4.3 Defining the Generator and Discriminator Networks

Now we define the two networks of GAN. We will create the generator and discriminator using a simple neural network structure.

        
import torch.nn as nn

# Define Generator Network
class Generator(nn.Module):
    def __init__(self):
        super(Generator, self).__init__()
        self.model = nn.Sequential(
            nn.Linear(100, 256),
            nn.ReLU(),
            nn.Linear(256, 512),
            nn.ReLU(),
            nn.Linear(512, 1024),
            nn.ReLU(),
            nn.Linear(1024, 28 * 28),
            nn.Tanh()
        )

    def forward(self, z):
        return self.model(z).view(-1, 1, 28, 28)

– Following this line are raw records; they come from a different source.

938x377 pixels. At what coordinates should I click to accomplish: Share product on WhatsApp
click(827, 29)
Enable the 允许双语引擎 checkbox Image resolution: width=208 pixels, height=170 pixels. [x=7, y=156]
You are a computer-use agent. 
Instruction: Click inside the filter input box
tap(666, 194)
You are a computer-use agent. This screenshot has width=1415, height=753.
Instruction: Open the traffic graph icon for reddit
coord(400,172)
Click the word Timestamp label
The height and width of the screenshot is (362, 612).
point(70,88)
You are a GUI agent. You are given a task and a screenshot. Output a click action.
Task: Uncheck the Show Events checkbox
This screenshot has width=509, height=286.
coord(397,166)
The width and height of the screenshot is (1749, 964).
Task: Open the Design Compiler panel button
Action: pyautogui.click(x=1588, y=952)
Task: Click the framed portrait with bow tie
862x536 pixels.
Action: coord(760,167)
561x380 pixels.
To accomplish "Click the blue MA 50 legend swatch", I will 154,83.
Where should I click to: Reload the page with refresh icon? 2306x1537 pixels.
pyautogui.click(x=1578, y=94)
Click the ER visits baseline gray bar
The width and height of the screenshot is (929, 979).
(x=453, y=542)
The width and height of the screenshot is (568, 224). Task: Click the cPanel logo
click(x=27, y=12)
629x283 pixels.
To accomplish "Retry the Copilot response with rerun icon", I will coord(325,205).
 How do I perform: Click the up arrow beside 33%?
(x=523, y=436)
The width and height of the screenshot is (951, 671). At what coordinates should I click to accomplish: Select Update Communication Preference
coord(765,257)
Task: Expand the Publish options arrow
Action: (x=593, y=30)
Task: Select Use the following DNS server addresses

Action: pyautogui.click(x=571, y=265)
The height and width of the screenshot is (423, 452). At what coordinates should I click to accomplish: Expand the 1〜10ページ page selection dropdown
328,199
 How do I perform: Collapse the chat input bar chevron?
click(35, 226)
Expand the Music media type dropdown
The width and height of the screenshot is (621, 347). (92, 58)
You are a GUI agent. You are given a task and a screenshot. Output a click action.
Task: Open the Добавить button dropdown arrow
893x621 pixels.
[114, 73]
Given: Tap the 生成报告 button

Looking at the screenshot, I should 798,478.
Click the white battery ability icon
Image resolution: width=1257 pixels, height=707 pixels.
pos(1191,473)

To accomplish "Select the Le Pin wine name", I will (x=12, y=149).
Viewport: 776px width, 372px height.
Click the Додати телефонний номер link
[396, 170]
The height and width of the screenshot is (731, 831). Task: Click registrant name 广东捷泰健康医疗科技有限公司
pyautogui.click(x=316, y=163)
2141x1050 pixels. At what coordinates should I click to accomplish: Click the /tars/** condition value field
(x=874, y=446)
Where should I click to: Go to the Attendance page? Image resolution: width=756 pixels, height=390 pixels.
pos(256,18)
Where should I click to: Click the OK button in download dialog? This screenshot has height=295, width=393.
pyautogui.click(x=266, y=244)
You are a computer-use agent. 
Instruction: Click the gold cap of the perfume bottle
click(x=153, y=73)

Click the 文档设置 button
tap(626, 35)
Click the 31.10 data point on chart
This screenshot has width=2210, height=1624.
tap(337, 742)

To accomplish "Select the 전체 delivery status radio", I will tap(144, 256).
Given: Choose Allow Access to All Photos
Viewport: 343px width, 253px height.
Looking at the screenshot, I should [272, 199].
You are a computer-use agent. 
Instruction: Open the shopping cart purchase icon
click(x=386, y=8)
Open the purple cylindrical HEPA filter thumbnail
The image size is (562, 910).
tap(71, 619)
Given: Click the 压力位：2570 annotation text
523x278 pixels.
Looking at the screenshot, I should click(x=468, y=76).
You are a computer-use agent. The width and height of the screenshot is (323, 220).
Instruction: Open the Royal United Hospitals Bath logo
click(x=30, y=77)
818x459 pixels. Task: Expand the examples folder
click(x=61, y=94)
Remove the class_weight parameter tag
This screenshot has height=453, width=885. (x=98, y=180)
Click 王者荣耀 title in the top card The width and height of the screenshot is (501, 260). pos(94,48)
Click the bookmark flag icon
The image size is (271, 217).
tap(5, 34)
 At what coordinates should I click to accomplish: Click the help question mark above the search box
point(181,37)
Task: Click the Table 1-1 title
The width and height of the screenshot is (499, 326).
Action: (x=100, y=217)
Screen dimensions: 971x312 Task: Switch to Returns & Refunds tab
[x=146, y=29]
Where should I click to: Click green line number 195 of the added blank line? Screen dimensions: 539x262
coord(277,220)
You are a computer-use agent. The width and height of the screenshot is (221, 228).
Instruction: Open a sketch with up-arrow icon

# Define Discriminator Network
class Discriminator(nn.Module):
    def __init__(self):
        super(Discriminator, self).__init__()
        self.model = nn.Sequential(
            nn.Flatten(),
            nn.Linear(28 * 28, 512),
            nn.LeakyReLU(0.2),
            nn.Linear(512, 256),
            nn.LeakyReLU(0.2),
            nn.Linear(256, 1),
            nn.Sigmoid()
        )

    def forward(self, img):
        return self.model(img)
        
    

4.4 Setting Loss Function and Optimization Algorithm

The loss function used for both the generator and discriminator is binary cross-entropy loss. We adopt the Adam optimization algorithm.

        
import torch.optim as optim

# Define loss function and optimization algorithm
criterion = nn.BCELoss()
generator = Generator()
discriminator = Discriminator()
optimizer_G = optim.Adam(generator.parameters(), lr=0.0002, betas=(0.5, 0.999))
optimizer_D = optim.Adam(discriminator.parameters(), lr=0.0002, betas=(0.5, 0.999))
        
    

4.5 Implementing the Training Process

Training proceeds as follows:

        
import numpy as np

num_epochs = 50
for epoch in range(num_epochs):
    for i, (images, _) in enumerate(train_loader):
        batch_size = images.size(0)
        
        # Set real and fake labels
        real_labels = torch.ones(batch_size, 1)
        fake_labels = torch.zeros(batch_size, 1)

        # Train Discriminator
        outputs = discriminator(images)
        d_loss_real = criterion(outputs, real_labels)

        noise = torch.randn(batch_size, 100)
        fake_images = generator(noise)
        outputs = discriminator(fake_images.detach())
        d_loss_fake = criterion(outputs, fake_labels)

        d_loss = d_loss_real + d_loss_fake
        optimizer_D.zero_grad()
        d_loss.backward()
        optimizer_D.step()

        # Train Generator
        outputs = discriminator(fake_images)
        g_loss = criterion(outputs, real_labels)

        optimizer_G.zero_grad()
        g_loss.backward()
        optimizer_G.step()

        # Output training status
        if (i + 1) % 100 == 0:
            print(f'Epoch [{epoch + 1}/{num_epochs}], Step [{i + 1}/{len(train_loader)}], d_loss: {d_loss.item():.4f}, g_loss: {g_loss.item():.4f}')
        
    

4.6 Visualizing Generated Images

After training is complete, we visualize the images generated.

        
import matplotlib.pyplot as plt

def visualize_generator(num_images):
    noise = torch.randn(num_images, 100)
    with torch.no_grad():
        generated_images = generator(noise)

    plt.figure(figsize=(10, 10))
    for i in range(num_images):
        plt.subplot(5, 5, i + 1)
        plt.imshow(generated_images[i][0].cpu().numpy(), cmap='gray')
        plt.axis('off')
    plt.show()

visualize_generator(25)
        
    

5. Applications of GAN

GANs can be used in various fields beyond image generation. For example, they are employed in style transfer, image restoration, video generation, and have garnered significant attention in the field of artificial intelligence.
The development of GANs is revealing new possibilities through generative models.

6. Conclusion

In this tutorial, we learned the basics of implementing GANs using PyTorch and understood how GAN operates through actual code. GAN is a technology that will continue to evolve and holds great potential in various applications.
I recommend exploring various modified models based on GAN in the future.